Finding photographs is now a major activity for computer users, but they suffer from information overload as their attempts to find the photographs of interest to them are frustrated by the enormous and increasing number of photographs. Useful metadata describing photographs bridges the semantic gap between what a photograph means to a user and what it means to computers. This enables search engines to perform the hard work of finding photographs for the user and to thereby alleviate the information overload. To enable the machine to retrieve photographs for the user, we must first examine how users mentally recall photographs themselves. Research indicates that users recall photographs primarily by the following cues:
(i) who is depicted in the photograph;
(ii) where the photograph was taken; and
(iii) what event the photograph covers.
A key challenge is how to create this useful description metadata about photographs. Manual annotation of photographs is tedious and consumes large amounts of time. Automated content-based techniques such as face recognition rely on large training sets, are dependant on the illumination conditions at the scene of photograph capture and fail to recognise many of the abstract cues that people use when recalling photographs. Complimentary context-based approaches provide a lightweight, robust and scalable solution to support the abstract way in which users actually think about photographs and to compliment content-based approaches such as face recognition.

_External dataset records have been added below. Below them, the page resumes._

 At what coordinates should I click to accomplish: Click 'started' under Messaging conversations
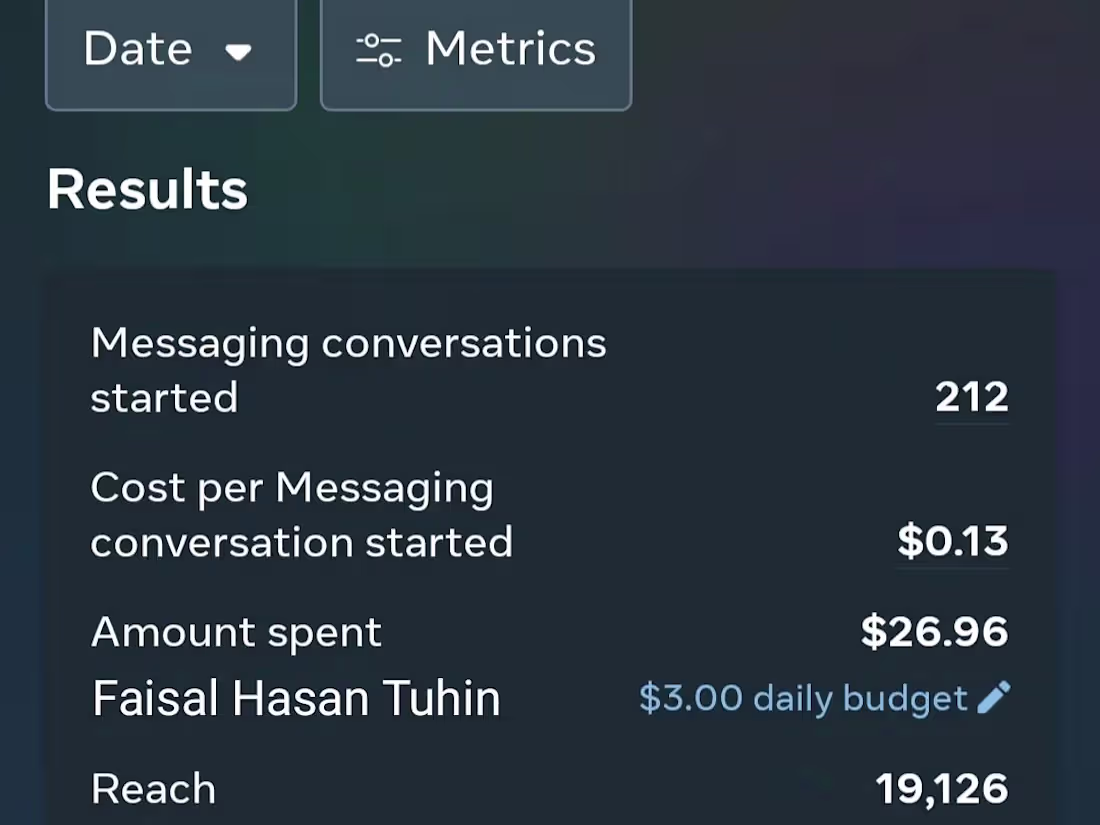coord(164,398)
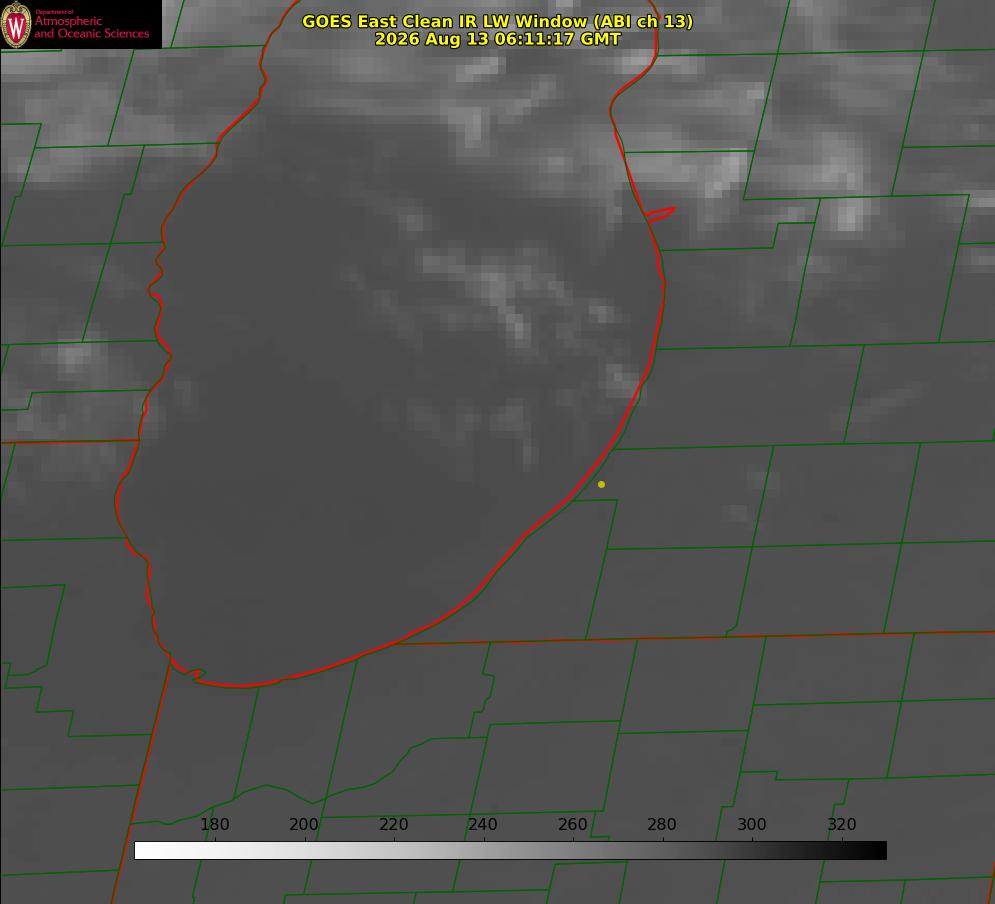Click the 320 colorbar tick label

[x=842, y=824]
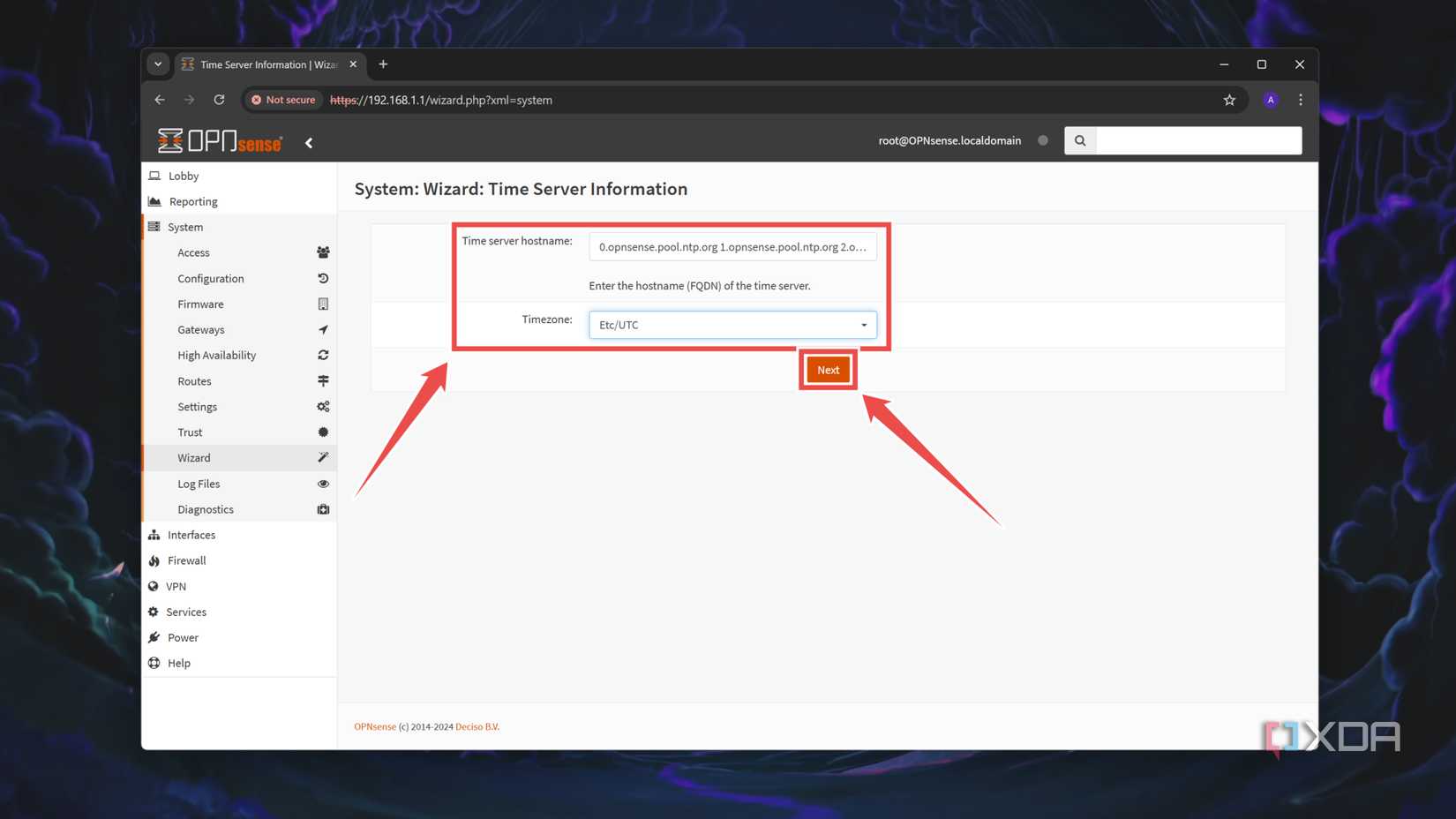Click the Diagnostics camera icon
This screenshot has height=819, width=1456.
tap(323, 509)
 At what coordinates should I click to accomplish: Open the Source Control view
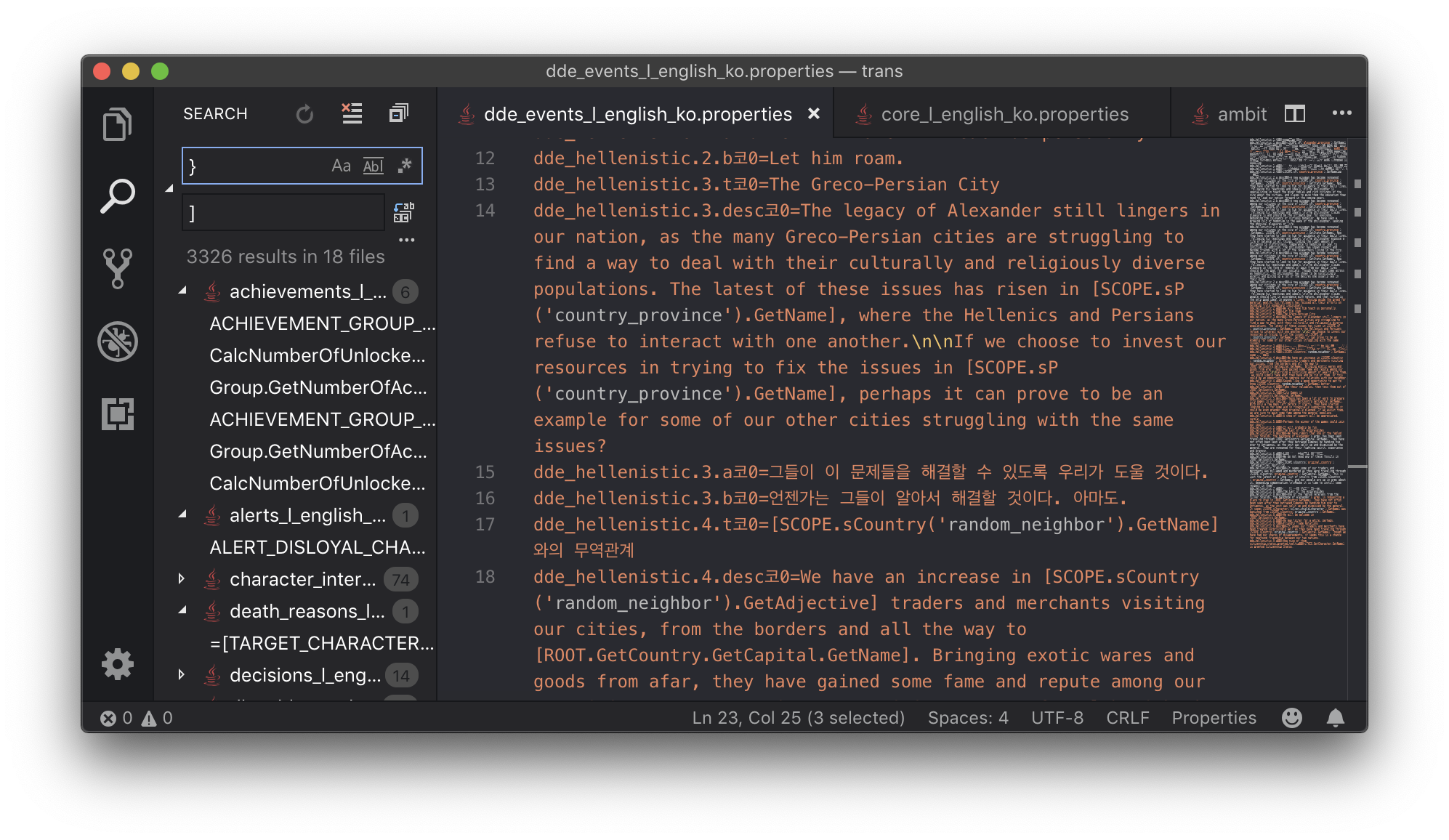point(117,268)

The Annotation CReatiON for Your Media (ACRONYM) framework takes just such a robust, scalable, context-based approach. Instead of using content-recognition techniques the ACRONYM approach leverages context information available both at the scene of photograph capture and in the user's information space. Low level data such as photographer, time, location and the set of devices detected nearby are captured cheaply and automatically by a camera phone via its User Interface (UI), system clock, GPS receiver and Bluetooth transceiver respectively. Higher level information on people, photographs, events and places are indexed from the user's Online Social Network, albums, calendar and the GeoNames online geographical feature database respectively.

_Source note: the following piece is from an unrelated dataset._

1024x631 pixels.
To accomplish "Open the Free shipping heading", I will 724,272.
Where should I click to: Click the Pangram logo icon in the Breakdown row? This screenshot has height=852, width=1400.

Armed with ground truth data about the photograph on one hand and with access to a dataset of people, photographs, events and places on the other, algorithms suggest which people, places and events are represented in an attempt to bridge the semantic gap. The user can then select which of the suggestions are correct, annotating those selected to the photograph. In keeping with the DataPortability and Linked Data efforts, the annotations are exported as portable Semantic Web metadata both for storage inside the photographs and reuse by other applications such as search engines. This process accelerates the photograph annotation process dramatically which in turn aids a wide range of information retrieval and knowledge management tools that currently trawl the billions of photographs stored on the Web, local networks and private machines.